* [CONSIGNE ÉCRITE A]
Indiquez le nombre de lignes des enregistrements qui contiennent la chaîne « section », sans rien ajouter.

* [EXTRAIT DU TEXTE]
# # # # # # #

Dominic Champagne : L’homme révolté
Entre Beckett et Deschamps, entre la ville et la campagne, DOMINIC CHAMPAGNE jongle avec les paradoxes de la civilisation moderne. Dans sa nouvelle création, La Caverne, présentée au Théâtre d’Aujourd’hui, il revisite le mythe de Prométhée. Le résultat? Une fable comique sur le cul-de-sac d’un monde qui se déshumanise à force de trop vénérer le progrès.
Il ne faut jamais sous-estimer les comiques. Si Luc Plamondon reconnaît que Clémence DesRochers a influencé son écriture, Dominic Champagne, de son côté, remercie humblement Yvon Deschamps. "C’est mon mentor, affirme le créateur de Cabaret Neiges noires. C’est lui qui m’a donné le goût du conte et de la fable. Depuis, je m’inspire de ses monologues pour raconter mes histoires fantaisistes."
Des histoires qui sont toujours des quêtes, des voyages, des récits initiatiques. Si le metteur en scène de L’Odyssée au TNM avoue chercher encore son style, il a trouvé depuis longtemps, dès Toupie Wildwood, le fondement de sa démarche artistique: les spectacles signés Champagne explorent surtout le grotesque de la condition humaine. Les éternels conflits entre raison et déraison, culture et nature, civilisation et barbarie, érudition et émotion.
À l’image de ce créateur en éternel questionnement, sa vie privée est aussi remplie de contradictions. "Chaque été, je pars avec ma famille me réfugier à la campagne. J’écris, je lis, je fais du canoë. Pendant 3 ou 4 mois, je suis isolé et je ne vois pratiquement personne. Puis, en septembre, je reviens à Montréal. Et, chaque fois, je me tape une petite dépression en replongeant dans la vie urbaine. J’oublie toujours à quel point les citadins sont speedés, mondains et superficiels…
"Ce choc m’a donné le goût d’écrire une pièce sur la civilisation moderne par rapport à la nature. Pour moi, un poète ou un auteur témoigne du monde dans lequel il habite. Or, je constate qu’il y a quelque chose de pourri dans le monde actuel. Et, malheureusement, nous nous sommes habitués à cette pourriture. Par exemple, le fait d’appartenir à une société affichant le taux record du suicide chez les mâles âgées de 20 à 40 ans me préoccupe, parce que je suis un homme, et le père de trois garçons!"
Dans La Caverne, une "fable anthropologique" et une "comédie préhistorique", Dominic Champagne avance l’idée que l’aventure de la civilisation peut nous mener au chaos. Sa prémisse: le mythe de Prométhée, ce héros qui a volé le feu aux dieux pour l’offrir aux hommes, leur permettant plus tard de se doter de la science, des arts et de la culture.
"On peut toujours relire son époque à la lumière d’un mythe, explique le fondateur du Théâtre Il va sans dire. Avec le feu, Prométhée procure les outils du confort et de la connaissance aux hommes. Mais les dieux condamnent son geste, car c’est un vol. Donc, dès son premier geste civilisé, l’homme est puni; tout comme il le sera après le geste d’Adam et Ève. À partir du moment où l’homme décide d’être maître de son destin, il commet une faute. Le geste qui permet l’aventure humaine nous a mis dans la merde. C’est là-dessus que, en tant qu’homme moderne et civilisé, je veux réfléchir…"

# # # # # # #

* [DONNÉES FOURNIES]
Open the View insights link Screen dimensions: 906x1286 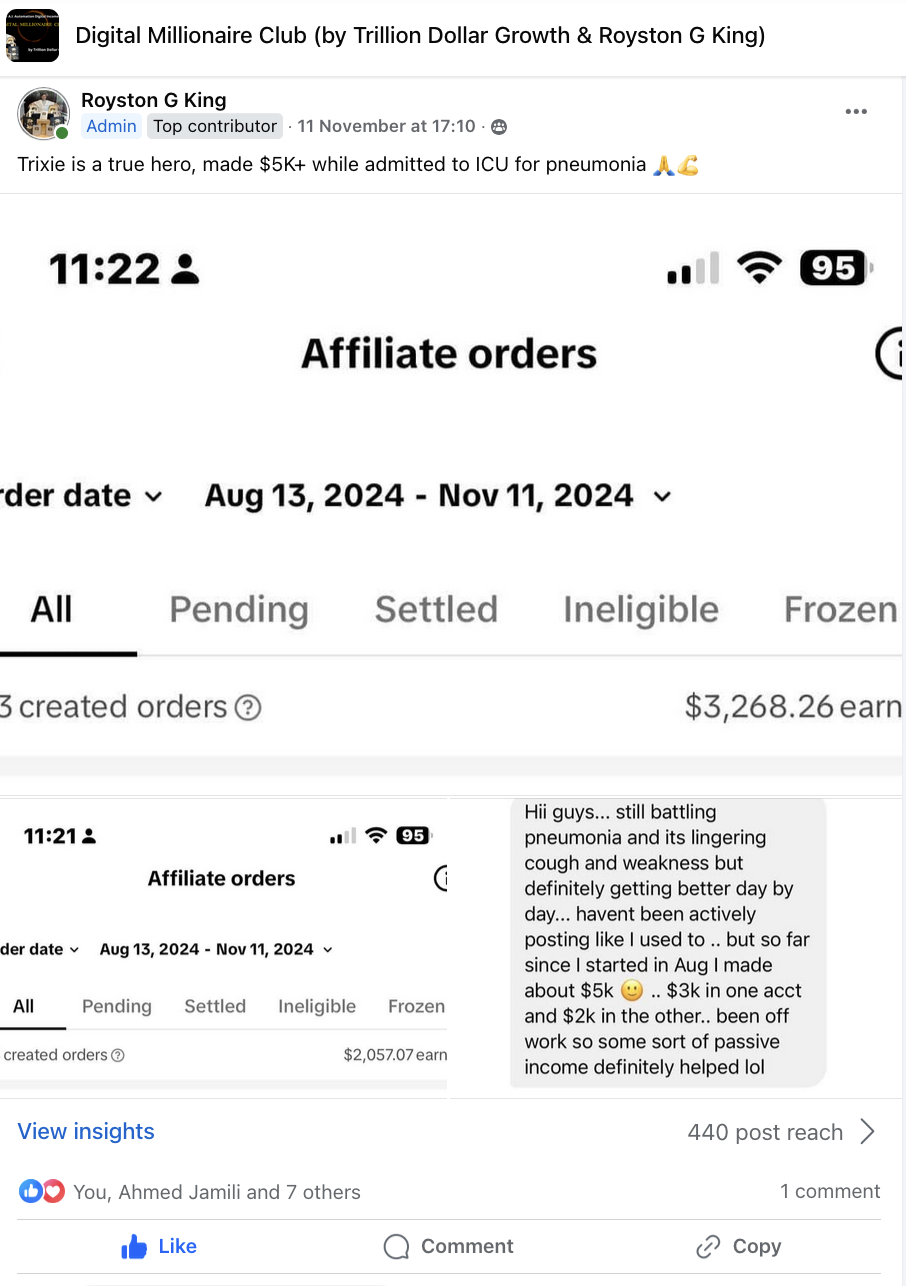coord(86,1132)
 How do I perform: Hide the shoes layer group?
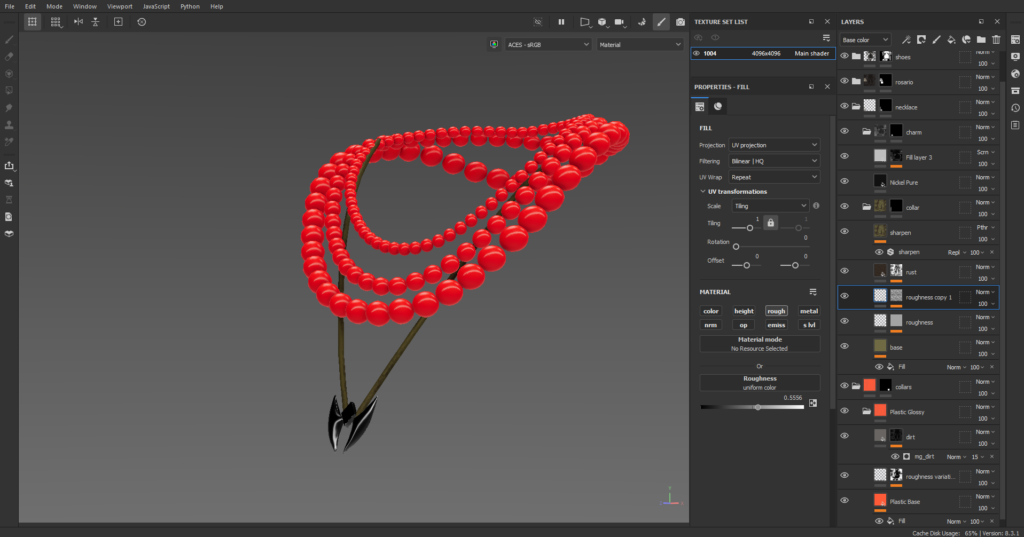[844, 57]
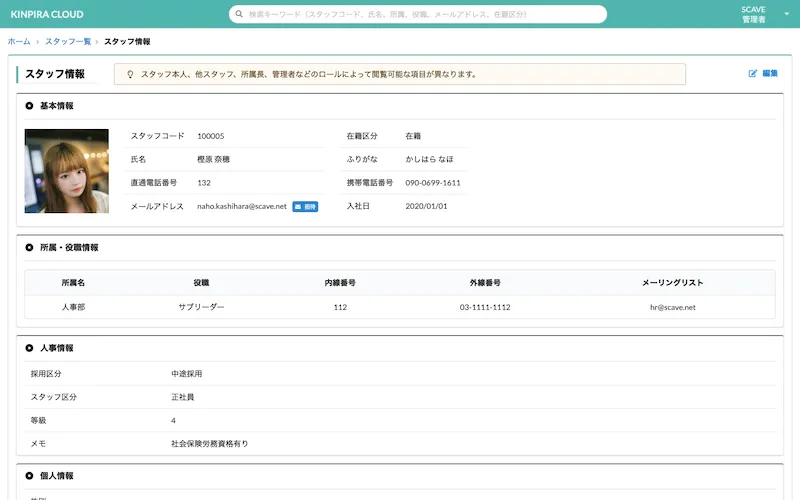The height and width of the screenshot is (500, 800).
Task: Collapse the 個人情報 section
Action: (x=29, y=476)
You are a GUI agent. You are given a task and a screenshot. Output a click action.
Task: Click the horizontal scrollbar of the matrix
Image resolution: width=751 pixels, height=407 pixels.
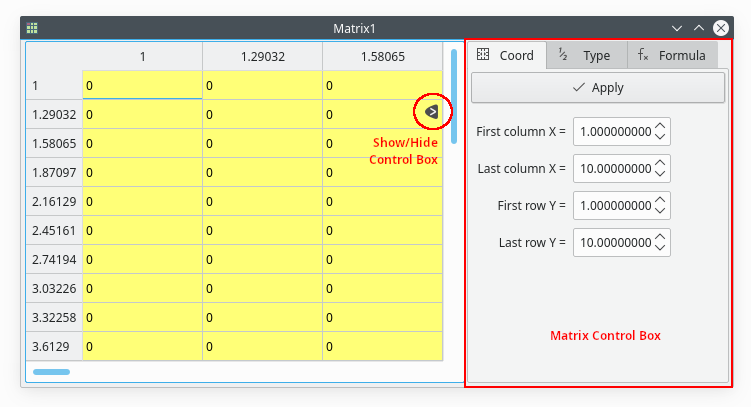coord(52,372)
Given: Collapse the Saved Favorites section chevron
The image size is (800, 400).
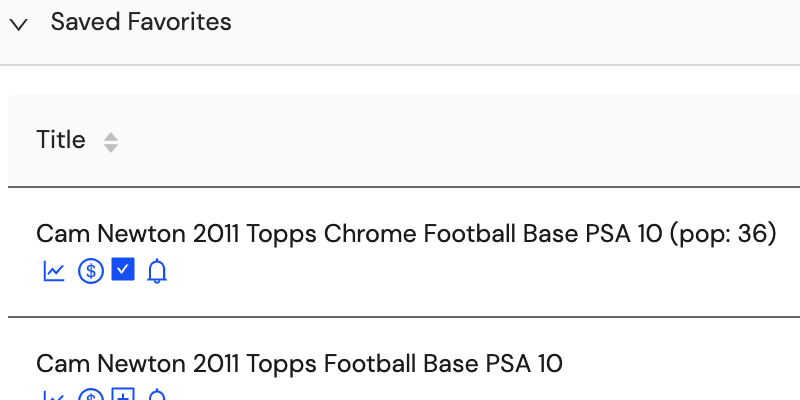Looking at the screenshot, I should (x=19, y=24).
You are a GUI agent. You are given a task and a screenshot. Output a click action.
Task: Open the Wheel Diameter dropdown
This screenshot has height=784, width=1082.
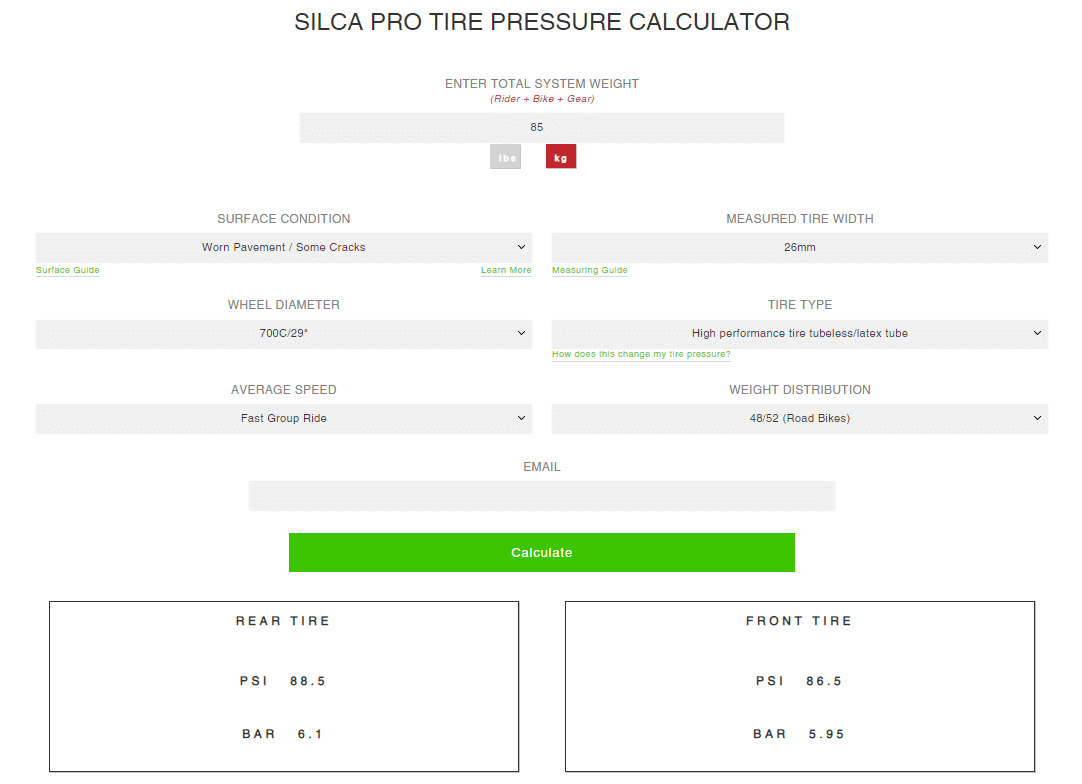click(x=284, y=333)
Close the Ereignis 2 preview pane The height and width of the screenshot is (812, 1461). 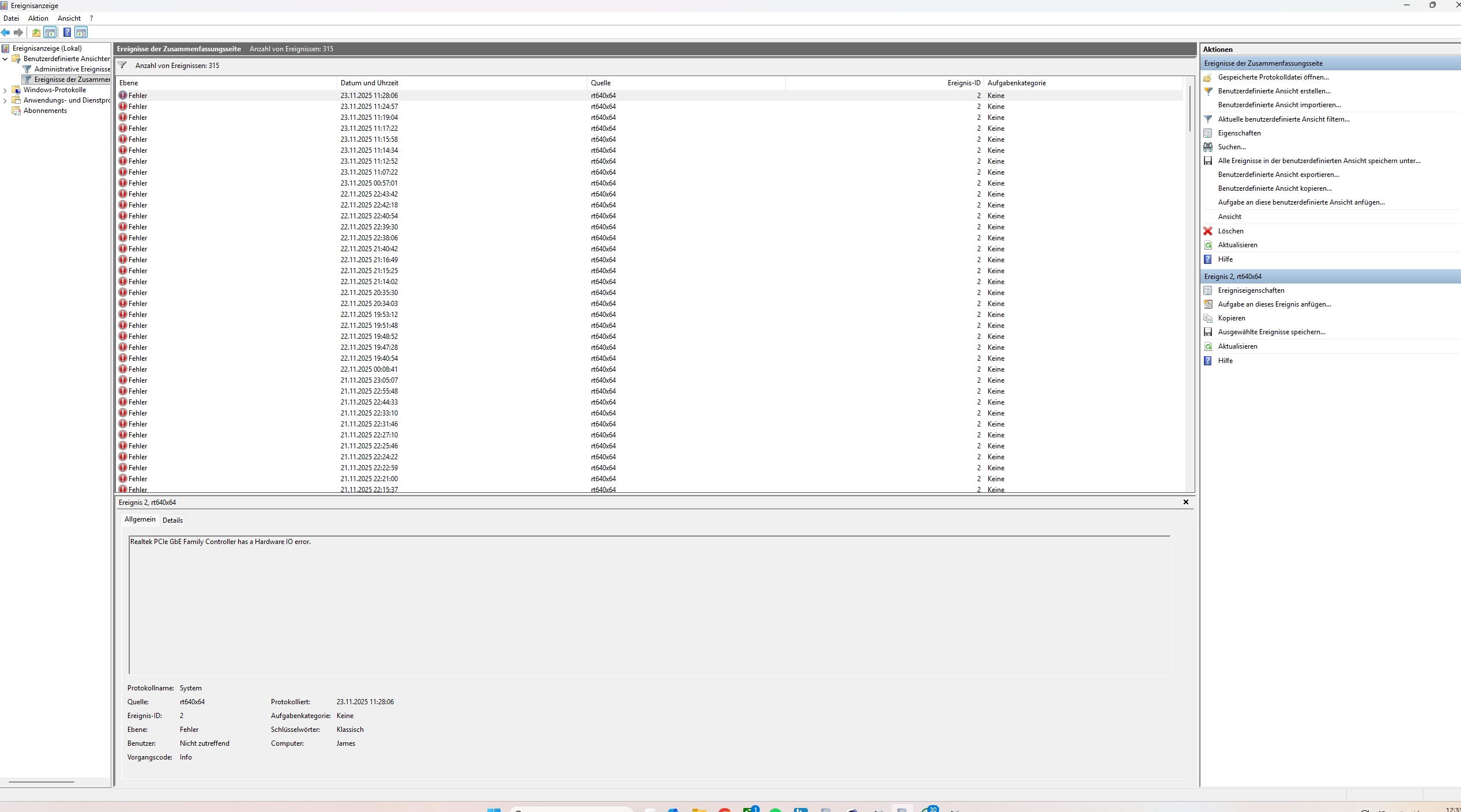[x=1186, y=502]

# # # # # # #

* [CONSIGNE ÉCRITE B]
D'après l'extrait consacré à Dominic Champagne, quel mythe sert de prémisse à La Caverne ?

* [RÉPONSE A]
2

* [RÉPONSE B]
Le mythe de Prométhée.